Oggi siamo di fronte al tentativo di utilizzare principi attivi già pronti. Ci sono però scienziati per i quali sarebbe opportuno evitare farmaci che si sono dimostrati attivi su altri virus, ma il cui bersaglio ha una rilevanza bassa nel Covid-19, e ci sono studi clinici con questi farmaci (Baloxavir Marboxil, Oseltamivir e Umifenovir) che presumibilmente daranno il loro responso per il mese di maggio. Più promettenti sembrano essere i risultati attesi dal farmaco Remdesivir per il quale ci sono rapporti soddisfacenti del suo impiego per Ebola, i cui risultati si attendono per fine aprile. Testati anche farmaci quali il Favipiravir, normalmente usati per l’influenza di tipo A e B e, con anche altre motivazioni, farmaci molto vecchi quali l’antimalarico clorochina, o farmaci anti-HIV e, ancora, gli antivirali Saquinavir, Indinavir, Lopinavir e Ritonavir. Da menzionare anche il Tocilizumab, un anticorpo monoclonale normalmente usato per il trattamento di alcune forme di artrite. La Sif sottolinea infine che “la fase è ancora quella di studio” ma che c’è “una coalizione scientifica mondiale per trovare rapidamente soluzioni adeguate”.
Ci sono farmaci utili a contrastare l’infezione da Covid-19 nei pazienti?
Covid-19 è nuovo e, per identificare un farmaco capace di agire contro di esso, è necessario identificare la struttura o le strutture del virus che si prestano a essere il bersaglio per essere attaccate con successo.
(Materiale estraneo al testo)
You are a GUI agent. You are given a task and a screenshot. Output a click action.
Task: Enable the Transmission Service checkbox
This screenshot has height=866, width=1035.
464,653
Come fu per l’Aids.
Cosa sappiamo del SARS-COV-2?
Sappiamo che il suo codice genetico è a RNA (come quello dei virus dell’influenza, dell’HIV, della SARS, di Ebola), sappiamo che ha un elevato grado di infezione (passa molto facilmente da un individuo malato a uno sano) ma abbiamo ancora bisogno di conoscere come evolve l’infezione, perché è così diversa tra individuo e individuo, perché alcuni individui non manifestano la malattia mentre altri vanno incontro a polmoniti gravissime, spesso letali. Dobbiamo dare in fretta risposta a queste domande, per trovare qualcosa che ci permetta di arginare il virus.
I vaccini servono per trattare i pazienti affetti da Covid-19?
Per il trattamento delle epidemie virali, i vaccini sono certamente la soluzione migliore perché abbattono la diffusione dell’infezione e riducono il numero delle persone contagiate. Ma per Covid-19 non ne disponiamo ancora. Anche i vaccini richiedono tempo per essere messi a punto. Molti di essi sono in fase di sviluppo e per alcuni sono già state richieste le dovute autorizzazione per provarli sull’uomo. In ogni caso i vaccini non sono l’arma corretta per i pazienti che hanno la malattia in corso, per la quale invece sarebbero utili veri e propri farmaci.
Chitochine come soluzione?
I gravi danni causati ai polmoni e ad altri organi nei pazienti affetti da coronavirus sono causati dai livelli altissimi di citohine scatenate dal sistema immunitario per difendersi proprio dal COVID-19. Sembra che alcuni farmaci per la cura dell’artrite reumatoide inibiscano l’eccessiva e violenta produzione di citochine. Pertanto i polmoni non vengono danneggiati da esse, come è accaduto in un paziente gravemente compromesso ai polmoni, che in 24 ore ha visto sparire l’infezione polmonare interstiziale. Speriamo.